Australia has a prosperous, Western-style mixed economy, with a per capita GDP slightly higher than the UK, Germany and France in terms of purchasing power parity. The country was ranked third in the United Nations' 2005 Human Development Index and sixth in The Economist worldwide quality-of-life index 2005. In recent years, the Australian economy has been resilient in the face of global economic downturn. Rising output in the domestic economy has been offsetting the global slump, and business and consumer confidence remains robust. Current areas of concern to some economists include Australia's high current account deficit and also the high levels of net foreign debt owed by the private sector.
In the 1980s, the Labor Party, led by Prime Minister Bob Hawke and Treasurer Paul Keating, started the process of economic reform by floating the Australian dollar in 1983, and deregulating the financial system. Since 1996, the Howard government has continued the process of micro-economic reform, including the partial deregulation of the labour market and the privatisation of state-owned businesses, most notably in the telecommunications industry. Substantial reform of the indirect tax system was implemented in July 2000 with the introduction of a 10% Goods and Services Tax, which has slightly reduced the heavy reliance on personal and company income tax that still characterises Australia's tax system.

TO DO
1 - From the passage on Australia's economy, extract the text verbatim, starting at "Australia has a" and ending at "the private sector.".
2 - Answer these questions using the passage on Australia's economy:
(a) In what year was the Australian dollar floated?
(b) What rate did the Goods and Services Tax have when it was introduced in July 2000?
(c) Where was Australia ranked in the United Nations' 2005 Human Development Index?
The data plays no part in this work.

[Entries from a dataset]

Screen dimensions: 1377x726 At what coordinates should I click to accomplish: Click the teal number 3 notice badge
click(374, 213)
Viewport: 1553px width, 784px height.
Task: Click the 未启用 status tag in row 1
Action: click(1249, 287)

SOLVED TASKS
1 -
Australia has a prosperous, Western-style mixed economy, with a per capita GDP slightly higher than the UK, Germany and France in terms of purchasing power parity. The country was ranked third in the United Nations' 2005 Human Development Index and sixth in The Economist worldwide quality-of-life index 2005. In recent years, the Australian economy has been resilient in the face of global economic downturn. Rising output in the domestic economy has been offsetting the global slump, and business and consumer confidence remains robust. Current areas of concern to some economists include Australia's high current account deficit and also the high levels of net foreign debt owed by the private sector.

2 -
(a) 1983
(b) 10%
(c) Third